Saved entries
════

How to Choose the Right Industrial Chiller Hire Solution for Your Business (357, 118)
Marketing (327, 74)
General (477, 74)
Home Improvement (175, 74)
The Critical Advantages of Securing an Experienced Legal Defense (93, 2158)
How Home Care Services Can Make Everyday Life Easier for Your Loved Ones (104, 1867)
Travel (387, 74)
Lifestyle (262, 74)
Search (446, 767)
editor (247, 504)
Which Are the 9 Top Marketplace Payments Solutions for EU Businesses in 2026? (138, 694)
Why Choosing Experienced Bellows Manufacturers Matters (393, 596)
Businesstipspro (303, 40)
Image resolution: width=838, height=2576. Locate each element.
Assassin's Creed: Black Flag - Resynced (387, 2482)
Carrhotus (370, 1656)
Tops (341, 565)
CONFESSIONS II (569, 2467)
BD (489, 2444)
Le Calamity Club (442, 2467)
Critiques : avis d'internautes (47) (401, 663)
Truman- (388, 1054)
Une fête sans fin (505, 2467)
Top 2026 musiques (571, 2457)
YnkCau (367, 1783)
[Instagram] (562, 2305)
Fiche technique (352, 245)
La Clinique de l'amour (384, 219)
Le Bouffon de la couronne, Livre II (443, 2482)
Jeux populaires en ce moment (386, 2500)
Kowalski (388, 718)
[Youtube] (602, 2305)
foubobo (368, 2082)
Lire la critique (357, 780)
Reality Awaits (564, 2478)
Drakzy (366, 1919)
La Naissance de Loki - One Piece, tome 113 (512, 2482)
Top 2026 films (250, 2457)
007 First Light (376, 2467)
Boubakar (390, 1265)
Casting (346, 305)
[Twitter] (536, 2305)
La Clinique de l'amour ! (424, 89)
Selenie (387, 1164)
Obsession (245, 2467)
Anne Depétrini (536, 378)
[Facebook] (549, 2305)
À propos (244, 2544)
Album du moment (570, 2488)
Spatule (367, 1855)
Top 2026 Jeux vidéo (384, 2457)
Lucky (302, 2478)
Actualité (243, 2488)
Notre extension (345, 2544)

════

• **Work request**
Retype only the lines above between the line with "Search (446, 767)" and the line with "BD (489, 2444)", counting those two lines as well, and keep every character as it is.

• **Task answer**
Search (446, 767)
editor (247, 504)
Which Are the 9 Top Marketplace Payments Solutions for EU Businesses in 2026? (138, 694)
Why Choosing Experienced Bellows Manufacturers Matters (393, 596)
Businesstipspro (303, 40)
Image resolution: width=838, height=2576. Locate each element.
Assassin's Creed: Black Flag - Resynced (387, 2482)
Carrhotus (370, 1656)
Tops (341, 565)
CONFESSIONS II (569, 2467)
BD (489, 2444)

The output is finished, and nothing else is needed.